Sentindo o calor de seus investidores, a AngloGold Ashanti concordou com a mediação e um diálogo está em andamento desde julho de 2018. Em 2021, após mais de 200 horas de diálogo, os dois lados chegaram a acordos sobre acesso à água e escolaridade no local de reassentamento , compensação e restauração de meios de subsistência, bem como segurança e direitos humanos e consulta à comunidade e consentimento sobre qualquer reassentamento futuro necessário para as operações de mineração da empresa.

Esses acordos ainda precisam ser implementados.

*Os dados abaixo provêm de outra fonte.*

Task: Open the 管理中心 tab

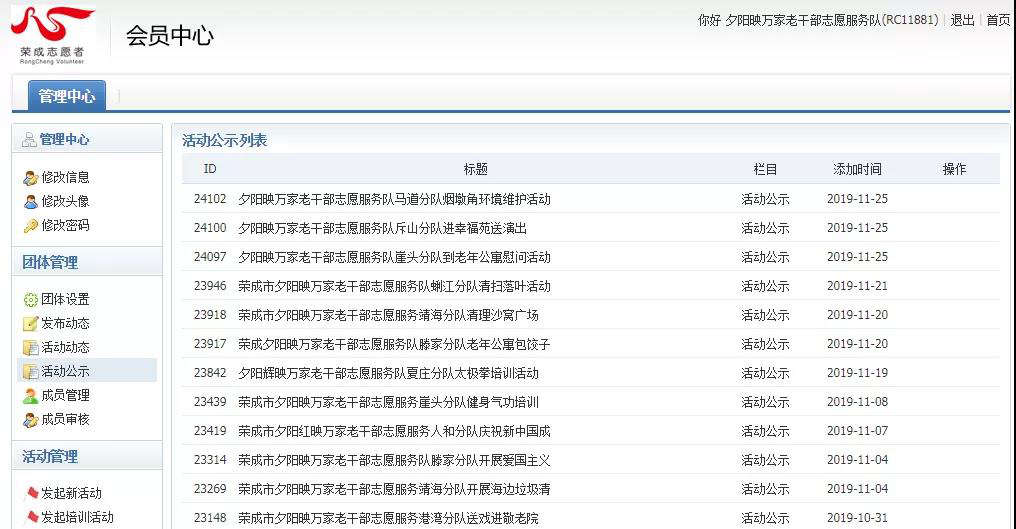Action: point(66,96)
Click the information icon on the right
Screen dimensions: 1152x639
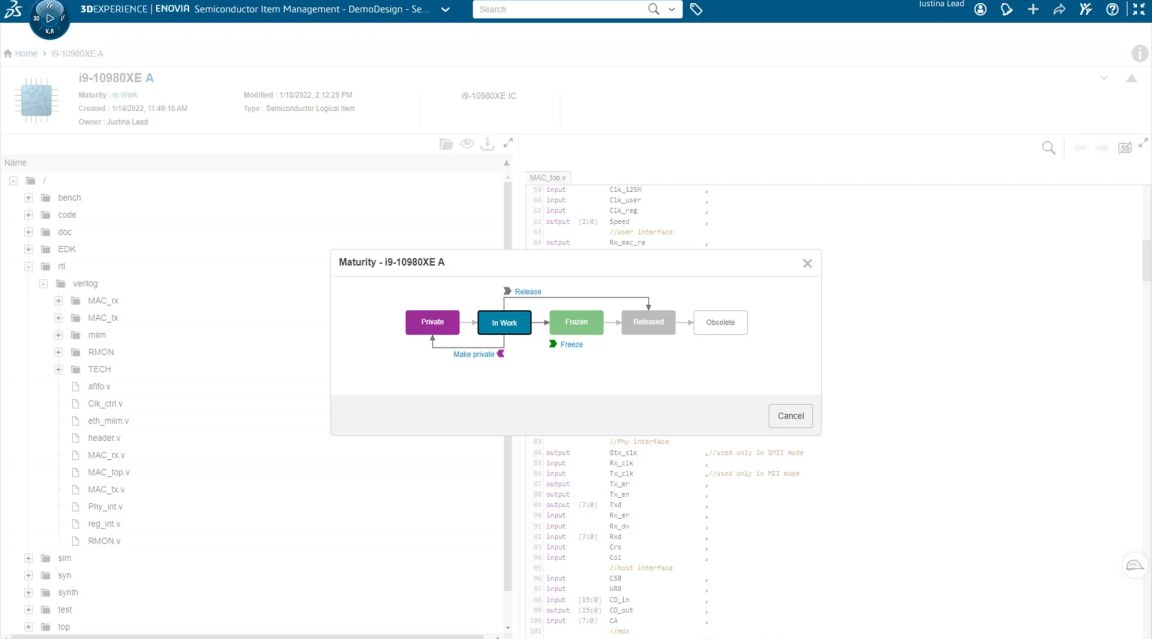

O progresso ainda pode ser lento e, sem dúvida, haverá complicações ao longo do caminho. Mas a comunidade está satisfeita com esses resultados - especialmente considerando o quão desesperadora era a situação nos dias e meses após os despejos.

Este caso demonstra o poder de seguir o dinheiro para descobrir pontos de pressão internacional por trás de oponentes corporativos aparentemente intocáveis. Também ilustra a importância de 1) a comunidade se organizar e falar a uma só voz; 2) evidências coletivas sobre impactos e violações para fazer um caso forte e 3) implementar uma estratégia de advocacia multifacetada, desde o envolvimento direto com a empresa e os principais pontos de pressão ao longo de seu investimento e cadeia de suprimentos até o uso de um mecanismo de responsabilidade internacional eficaz . A combinação de todas essas estratégias e abordagens ajudou a comunidade a atingir seus objetivos.